:: Input data ::
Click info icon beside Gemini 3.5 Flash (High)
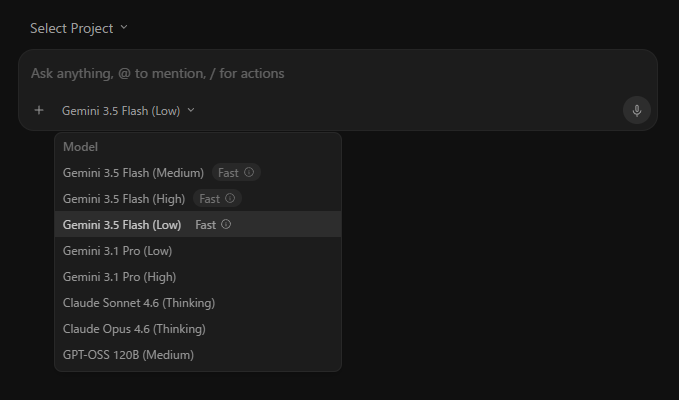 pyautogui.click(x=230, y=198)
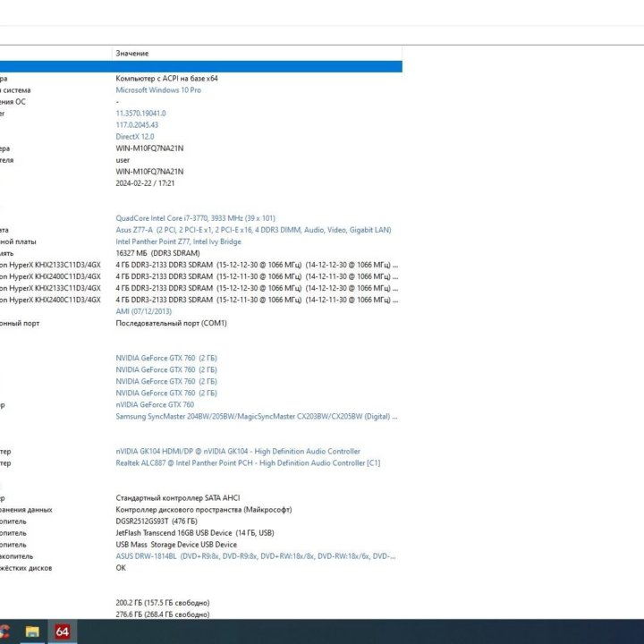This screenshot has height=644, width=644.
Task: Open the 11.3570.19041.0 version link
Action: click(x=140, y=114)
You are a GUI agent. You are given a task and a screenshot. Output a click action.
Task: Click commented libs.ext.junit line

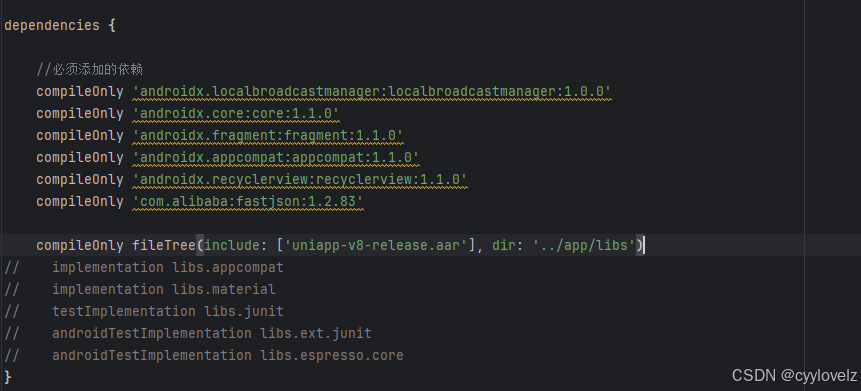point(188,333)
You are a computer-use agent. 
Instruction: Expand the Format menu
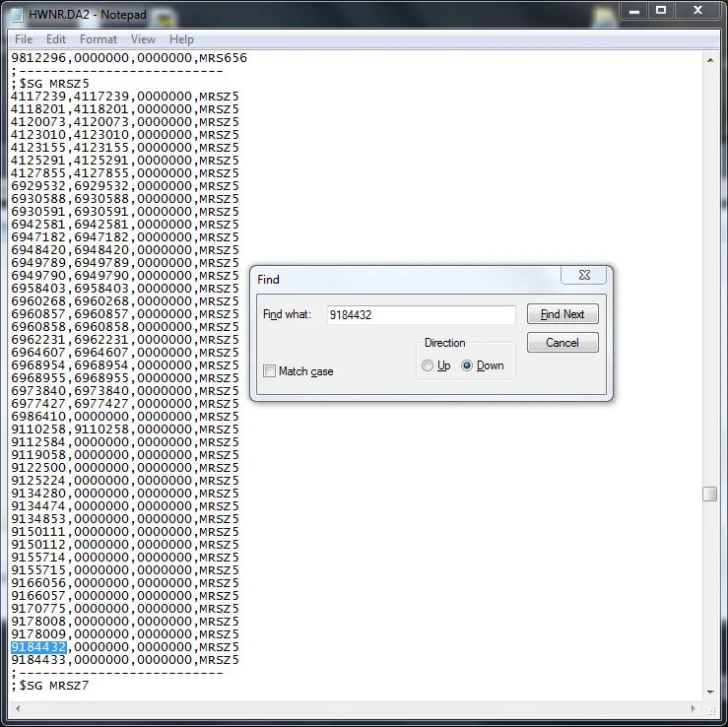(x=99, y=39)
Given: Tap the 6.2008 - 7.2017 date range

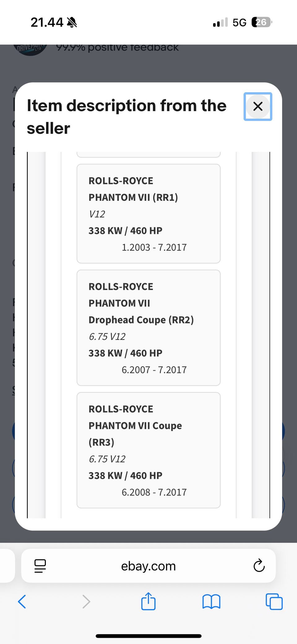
:::
Every line of the data above is to be repeated exactly; the images are to be left out.

Click info icon beside Gemini 3.5 Flash (High)
 pyautogui.click(x=230, y=198)
This screenshot has height=644, width=644.
Task: Open the 11.3570.19041.0 version link
Action: click(x=140, y=114)
You are a GUI agent. You are given a task and a screenshot. Output a click action.
Task: Click commented libs.ext.junit line

point(188,333)
You are a computer-use agent. 
Instruction: Expand the Format menu
(x=99, y=39)
Given: Tap the 6.2008 - 7.2017 date range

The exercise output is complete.